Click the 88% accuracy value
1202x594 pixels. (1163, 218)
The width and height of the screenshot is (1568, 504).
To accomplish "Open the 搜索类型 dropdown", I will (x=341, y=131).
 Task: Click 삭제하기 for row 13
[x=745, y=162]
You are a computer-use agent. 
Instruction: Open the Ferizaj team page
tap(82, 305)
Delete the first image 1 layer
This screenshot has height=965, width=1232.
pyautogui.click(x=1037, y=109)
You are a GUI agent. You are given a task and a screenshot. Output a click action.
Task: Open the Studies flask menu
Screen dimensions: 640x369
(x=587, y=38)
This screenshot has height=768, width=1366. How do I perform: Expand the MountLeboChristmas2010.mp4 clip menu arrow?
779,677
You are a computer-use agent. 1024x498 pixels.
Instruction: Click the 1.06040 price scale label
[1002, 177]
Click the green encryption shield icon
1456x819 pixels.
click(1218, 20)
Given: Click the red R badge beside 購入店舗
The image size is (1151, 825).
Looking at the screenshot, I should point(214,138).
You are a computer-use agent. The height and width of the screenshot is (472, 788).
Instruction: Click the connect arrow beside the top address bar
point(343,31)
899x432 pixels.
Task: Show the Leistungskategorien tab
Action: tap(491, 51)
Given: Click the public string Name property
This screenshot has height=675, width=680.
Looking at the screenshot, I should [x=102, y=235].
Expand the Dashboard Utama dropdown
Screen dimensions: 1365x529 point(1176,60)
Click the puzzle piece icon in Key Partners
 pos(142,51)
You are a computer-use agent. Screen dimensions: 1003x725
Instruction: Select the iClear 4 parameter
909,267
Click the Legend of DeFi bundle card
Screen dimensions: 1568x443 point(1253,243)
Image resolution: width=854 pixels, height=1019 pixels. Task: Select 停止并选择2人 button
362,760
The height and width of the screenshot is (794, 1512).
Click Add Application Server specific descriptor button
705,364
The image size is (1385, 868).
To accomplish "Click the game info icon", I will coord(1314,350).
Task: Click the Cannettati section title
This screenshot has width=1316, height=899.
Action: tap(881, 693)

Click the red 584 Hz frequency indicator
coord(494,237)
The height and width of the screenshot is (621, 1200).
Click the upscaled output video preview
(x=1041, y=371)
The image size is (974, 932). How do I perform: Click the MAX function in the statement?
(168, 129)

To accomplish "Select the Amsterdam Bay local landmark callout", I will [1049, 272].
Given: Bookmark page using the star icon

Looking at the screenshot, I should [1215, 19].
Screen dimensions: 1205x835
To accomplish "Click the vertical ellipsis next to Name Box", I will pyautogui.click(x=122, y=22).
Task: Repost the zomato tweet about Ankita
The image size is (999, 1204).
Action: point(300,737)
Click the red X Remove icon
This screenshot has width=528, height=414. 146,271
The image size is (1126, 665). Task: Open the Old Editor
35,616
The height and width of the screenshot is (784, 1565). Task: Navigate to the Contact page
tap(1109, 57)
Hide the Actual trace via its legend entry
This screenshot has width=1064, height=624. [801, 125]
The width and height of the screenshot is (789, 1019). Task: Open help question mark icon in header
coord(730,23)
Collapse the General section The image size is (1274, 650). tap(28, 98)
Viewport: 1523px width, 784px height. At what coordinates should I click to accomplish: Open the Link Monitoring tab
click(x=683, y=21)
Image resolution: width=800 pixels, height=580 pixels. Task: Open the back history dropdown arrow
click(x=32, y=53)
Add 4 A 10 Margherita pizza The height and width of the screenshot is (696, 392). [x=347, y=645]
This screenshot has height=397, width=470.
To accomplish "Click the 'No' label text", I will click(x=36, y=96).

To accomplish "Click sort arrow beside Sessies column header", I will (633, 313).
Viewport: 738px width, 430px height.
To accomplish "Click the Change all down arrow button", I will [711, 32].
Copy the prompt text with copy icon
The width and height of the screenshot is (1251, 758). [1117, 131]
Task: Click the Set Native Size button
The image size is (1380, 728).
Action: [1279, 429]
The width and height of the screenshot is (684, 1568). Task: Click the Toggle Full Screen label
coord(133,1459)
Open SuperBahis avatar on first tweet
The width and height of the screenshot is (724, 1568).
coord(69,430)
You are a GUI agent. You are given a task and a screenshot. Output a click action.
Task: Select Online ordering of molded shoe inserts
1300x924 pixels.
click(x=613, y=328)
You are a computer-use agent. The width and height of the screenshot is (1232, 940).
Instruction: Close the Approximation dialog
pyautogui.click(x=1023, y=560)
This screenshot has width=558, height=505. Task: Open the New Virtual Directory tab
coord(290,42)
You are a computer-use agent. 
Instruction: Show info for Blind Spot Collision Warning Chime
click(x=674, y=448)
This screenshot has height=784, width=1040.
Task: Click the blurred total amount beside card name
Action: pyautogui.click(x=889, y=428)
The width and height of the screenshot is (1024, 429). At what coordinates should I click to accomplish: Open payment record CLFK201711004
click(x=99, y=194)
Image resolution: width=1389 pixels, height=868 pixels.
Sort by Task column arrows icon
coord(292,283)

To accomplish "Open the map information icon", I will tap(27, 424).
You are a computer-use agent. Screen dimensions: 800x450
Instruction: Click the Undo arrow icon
--------------------
• **PROBLEM REQUIREMENTS**
Lines from the first one above through the line containing "You are a computer-use agent. 1024x498" are to be retyped exactly, both included, and nothing more.

• **RESULT**
Click the 88% accuracy value
1202x594 pixels. (1163, 218)
The width and height of the screenshot is (1568, 504).
To accomplish "Open the 搜索类型 dropdown", I will (x=341, y=131).
 Task: Click 삭제하기 for row 13
[x=745, y=162]
You are a computer-use agent. 
Instruction: Open the Ferizaj team page
tap(82, 305)
Delete the first image 1 layer
This screenshot has height=965, width=1232.
pyautogui.click(x=1037, y=109)
You are a GUI agent. You are given a task and a screenshot. Output a click action.
Task: Open the Studies flask menu
Screen dimensions: 640x369
(x=587, y=38)
This screenshot has height=768, width=1366. How do I perform: Expand the MountLeboChristmas2010.mp4 clip menu arrow?
779,677
You are a computer-use agent. 1024x498 pixels.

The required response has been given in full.